Ukrainian politician

Serhiy Ivanovych Kiral (Сергій Іванович Кіраль; born March 21, 1975) is a Ukrainian politician, Member of Parliament of Ukraine of 8th convocation from Samopomich Union and former Head of the Department for International Economy and Investments on Lviv City Council.

Kiral again took part in the July 2019 Ukrainian parliamentary election for Samopomich on its national election list.

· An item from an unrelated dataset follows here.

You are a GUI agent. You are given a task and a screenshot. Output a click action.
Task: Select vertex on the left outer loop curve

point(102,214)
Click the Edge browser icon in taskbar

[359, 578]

But in the election the party won 1 seat (in one of the electoral constituencies) while only scoring 0.62% of the national (election list) vote.

== Biography ==
Serhiy Kiral was born in Ukrainian town Sokal, Lviv Oblast and attended local School#3 with specialisation in English language, which he graduated with honours in 1992. The same year he enrolled into Lviv State I. Franko University, the faculty of English Language and Literature, which he graduated in 1997 with Specialist degree.

In 2002 he received an MBA from Lviv Management School, specialising in international business, finance and management of organisations. As a part of learning experience, Kiral attended courses abroad in Spain, and Canada (University of Western Ontario). Starting career as an interpreter, in 2002 Kiral decided to launch the business in consulting.

Kiral was Head of the Department for International Economy and Investments on Lviv City Council.

He is fluent in English and Polish, and has basic knowledge of Spanish and French. Kiral is married and has three children.